Francisco Gírio

Dinheiro Vivo: Artigo de Opinião
Francisco Gírio
Secretário-geral da APCV-Cervejeiros de Portugal

A proposta de Orçamento do Estado (OE/2023) é injusta e discriminatória para o setor cervejeiro, que procura sobreviver após dois anos com quebras de vendas históricas, de 30% a 70%, registadas durante o período de pandemia.

Este ano, com a inflação generalizada e a guerra na Ucrânia, têm ocorrido aumentos brutais no preço das matérias-primas (cevada, milho), energia, embalagens em geral, e vidro em particular. As dificuldades de tesouraria avolumam-se dentro do setor. Existem empresas artesanais a encerrar portas.

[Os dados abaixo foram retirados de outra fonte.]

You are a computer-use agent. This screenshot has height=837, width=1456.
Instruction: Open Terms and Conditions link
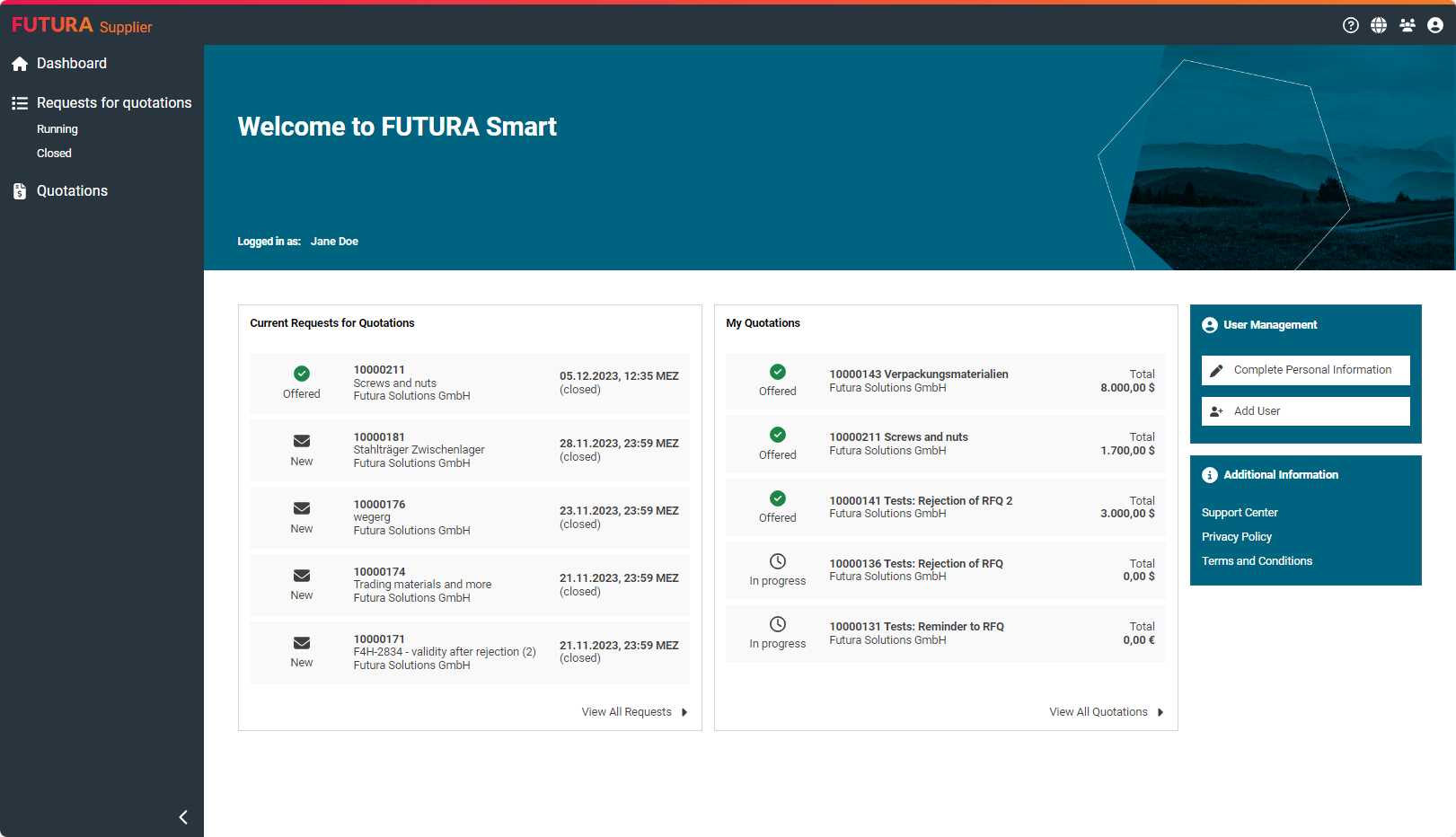1257,561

Neste contexto de fragilidade, o Governo propõe um aumento de 4% nos impostos especiais de consumo da cerveja (IEC/IABA) ignorando o consumo de vinho, que para este Governo não é uma bebida alcoólica, é tratado como se fosse um refresco. Daqueles sem açúcar. Mais vale assumir-se, como único e exclusivo, o consumo de vinho, apesar de este ser duas a três vezes mais alcoólico que a cerveja. É assim que o Ministério da Saúde cuida da saúde dos Portugueses.

“Este aumento apenas acompanha a inflação”? Não! Porque um simples aumento deste imposto agrava a carga fiscal face ao vinho que possui taxa zero de IEC/IABA. Ambos competem no mercado doméstico das bebidas alcoólicas, mas a cerveja paga IEC/IABA e um IVA de 23%, o vinho não paga IEC/IABA e paga apenas 13% de IVA.

Em Portugal, o IEC/IABA sobre a cerveja é de 21,10 €/hectolitro, enquanto em Espanha, é, desde 2005, apenas 9,96 €/hectolitro. Agravar este imposto quando Espanha o mantém congelado, é abrir as portas à concorrência espanhola.

As cervejeiras nacionais são duplamente penalizadas neste OE-2023: face às empresas nacionais do vinho, e face às cervejeiras espanholas e somos, provavelmente, a única indústria de fileira nacional com agravamento de impostos todos os anos.

Esta penalização trava a nossa competitividade, a criação de mais postos de trabalho, a geração de riqueza e o apoio a agricultores e à restauração e cafés. Estrangula as mais de 100 empresas artesanais de microprodução de cerveja que estão localizadas do litoral ao interior e ilhas, que ainda não amortizaram os seus investimentos. E mesmo as que os amortizaram, voltaram a reinvestir para aumento da sua capacidade de produção ou para investirem em redes mais alargadas de distribuição para se tornarem sustentáveis. Este empreendedorismo, fonte de desenvolvimento do nosso País, cria postos de trabalho e é já um património estratégico da nossa economia. No entanto, todas as artesanais irão pagar mais impostos ao Estado português do que qualquer grande empresa cervejeira espanhola, como a Mahou ou a Estrela da Galícia, pagarão ao Estado espanhol, em cada hectolitro de cerveja vendida. Basta!

O setor cervejeiro nacional reclama do Estado português um pacto de estabilidade fiscal de médio prazo e acesso a taxas mais baixas de imposto especial para os cervejeiros artesanais, até um dado limite de produção anual. É da mais elementar justiça para um setor que tem centenas de unidades de produção e gera emprego em Portugal.